New research published by DNV claims that less than half (40%) of maritime professionals think their organisation is investing enough in cyber security, amid an almost universal expectation that cyber-attacks will disrupt ship operations in the coming years.
The Maritime Cyber Priority 2023: Staying secure in an era of connectivity report found that three quarters of the 800 maritime professionals surveyed believe a cyber incident is likely to force the closure of a strategic waterway (76%), while more than half expect cyber-attacks to cause ship collisions (60%), groundings (68%), and even result in physical injury or death (56%). 79% said that cyber security risks should be treated with as much importance as health and safety risks.
Three quarters (75%) of those surveyed believe that OT security is a significantly higher priority for their organisation than it was just two years ago. However, just one in three is confident that their organisation’s OT cyber security is as strong as its IT security.
“Cyber security is a growing safety risk, perhaps even ‘the’ risk for the coming decade,” said Knut Ørbeck-Nilssen, CEO Maritime at DNV.
“But crucially, it is also an enabler of innovation and decarbonisation. Because as we pursue greener, safer, and more efficient global shipping, the digital transformation of the industry is deeply dependent on securing these inter-connected assets. Making it vital that we work collaboratively to strengthen our collective cyber security.”

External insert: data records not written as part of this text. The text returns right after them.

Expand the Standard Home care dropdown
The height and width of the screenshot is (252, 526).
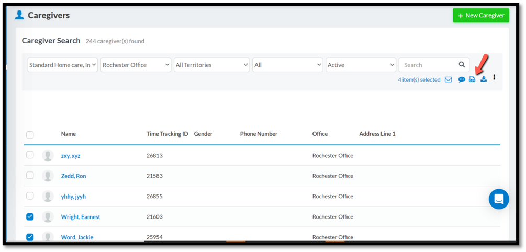tap(62, 65)
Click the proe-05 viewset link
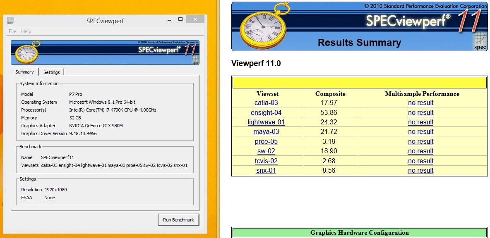This screenshot has width=490, height=238. (x=266, y=142)
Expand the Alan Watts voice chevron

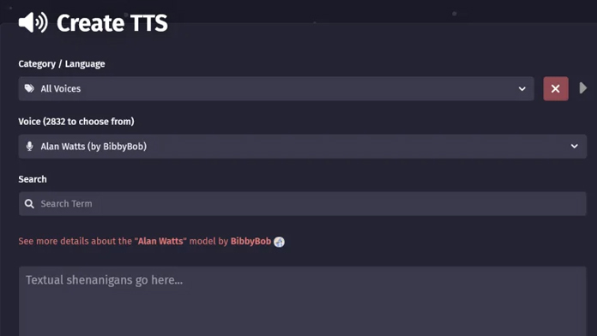click(574, 146)
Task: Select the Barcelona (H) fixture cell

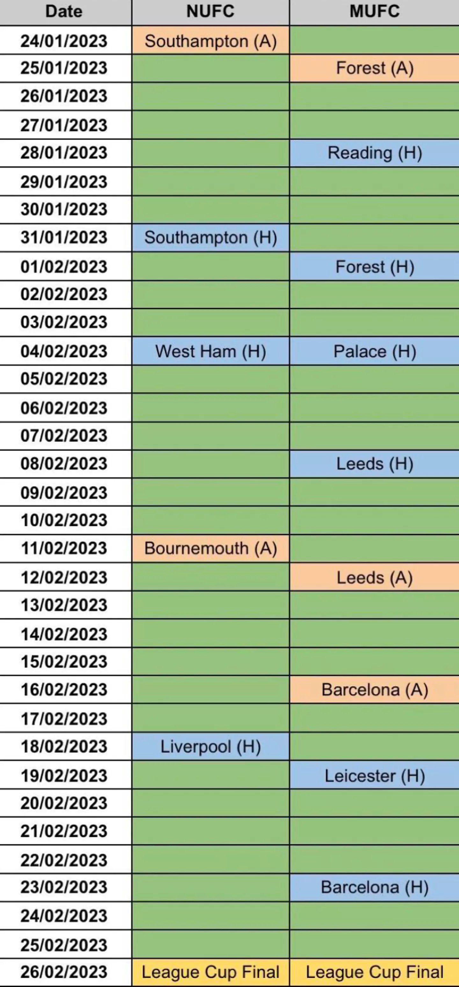Action: [374, 887]
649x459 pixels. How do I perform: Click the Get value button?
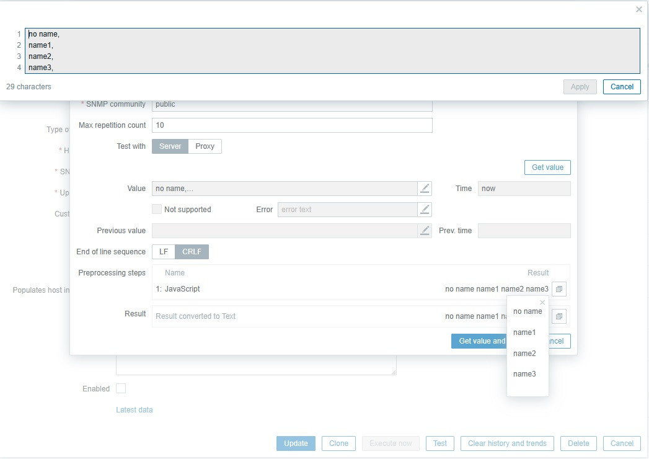point(547,167)
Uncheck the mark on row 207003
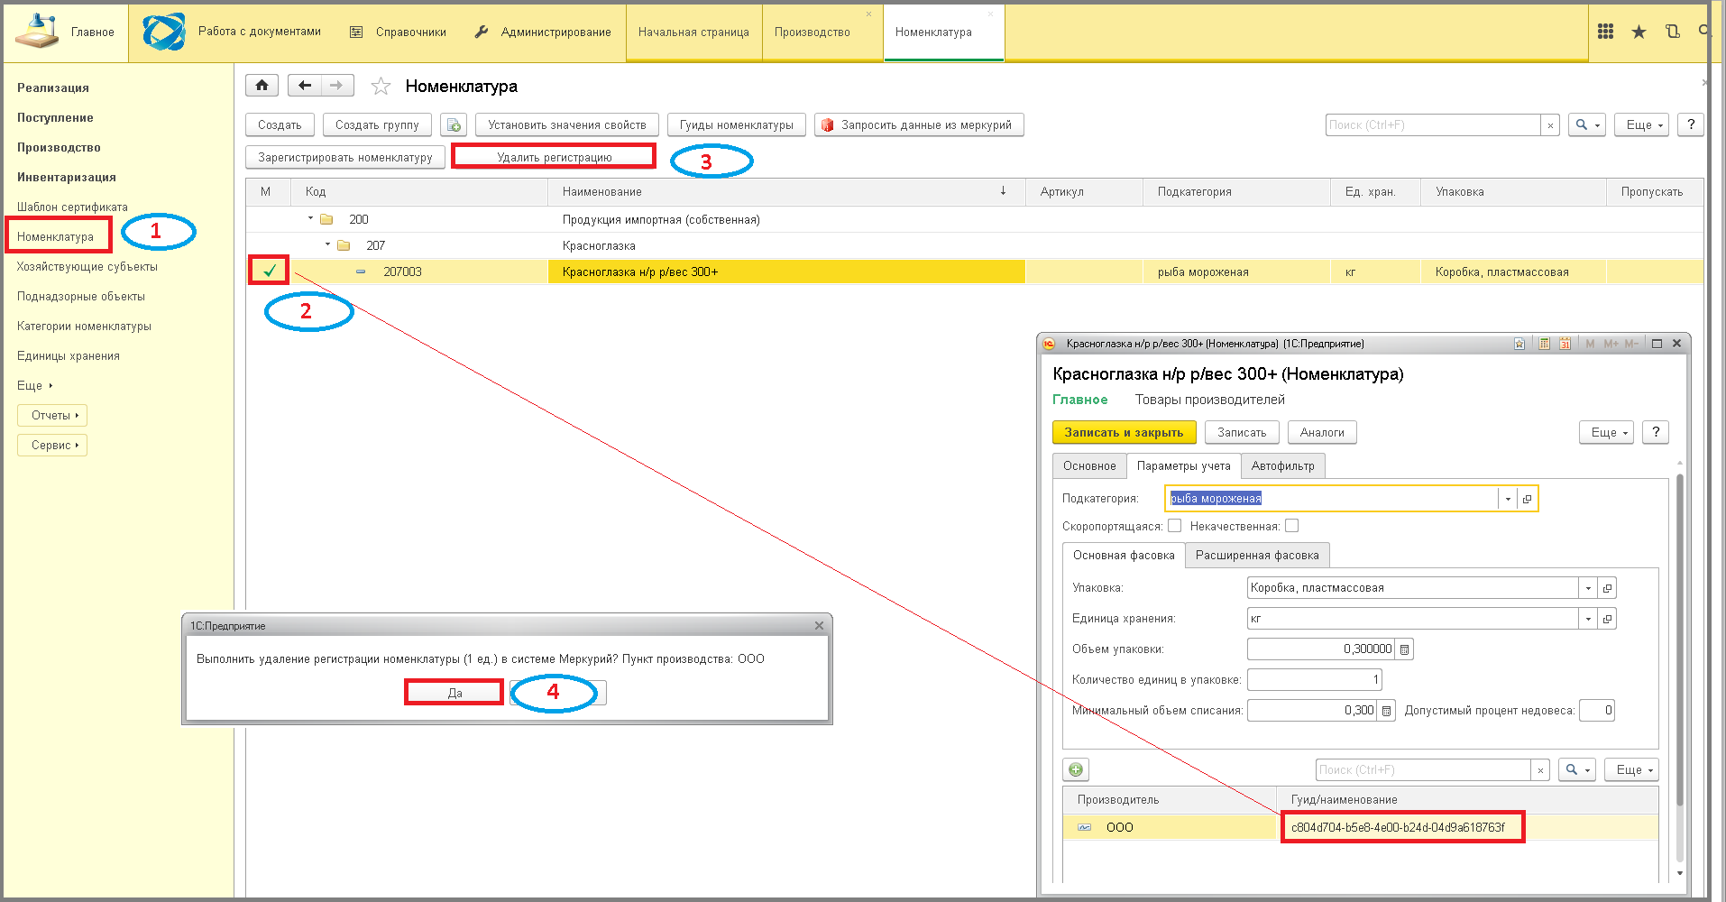The width and height of the screenshot is (1726, 902). (269, 271)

Most maritime professionals believe that regulation provides the strongest motivator to unlock cyber security funding, according to DNV’s research. 84% believe that regulation will drive investment in cyber security, but just over half are confident of the effectiveness of cyber security regulation (56%) and in their firms’ ability to meet requirements.
Just 36% of maritime professionals agree that complying with cyber security regulation is straightforward and almost half (44%) say that regulatory compliance requires technical knowledge that their organisation does not possess in-house.

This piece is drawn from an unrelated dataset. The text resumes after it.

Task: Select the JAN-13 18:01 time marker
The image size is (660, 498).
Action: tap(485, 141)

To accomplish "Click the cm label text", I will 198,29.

“Regulation only sets a baseline for cyber security. It’s doesn’t guarantee security. Rather than taking it as our goal, the maritime industry should use it as a foundation on which to further improve and adapt to the changing threat landscape,” said Svante Einarsson, Head of Maritime Cyber Security Advisory, DNV.
“As we have seen in the safety domain, regulation becomes more straightforward and effective when it is supported by industry players coming together to share knowledge. Our research indicates that the industry needs to take big steps forward in openly sharing cyber security experiences – the good, the bad and the ugly – to collectively create security best practice guidance for a safer, more sustainable maritime sector.”
Barely three in 10 (31%) maritime professionals believe that organisations are effective at sharing information and lessons learned around cyber security threats and incidents. This lack of transparency is reflected in the belief of the majority (60%) that the maritime industry lacks standards for building an effective, repeatable approach to cyber security.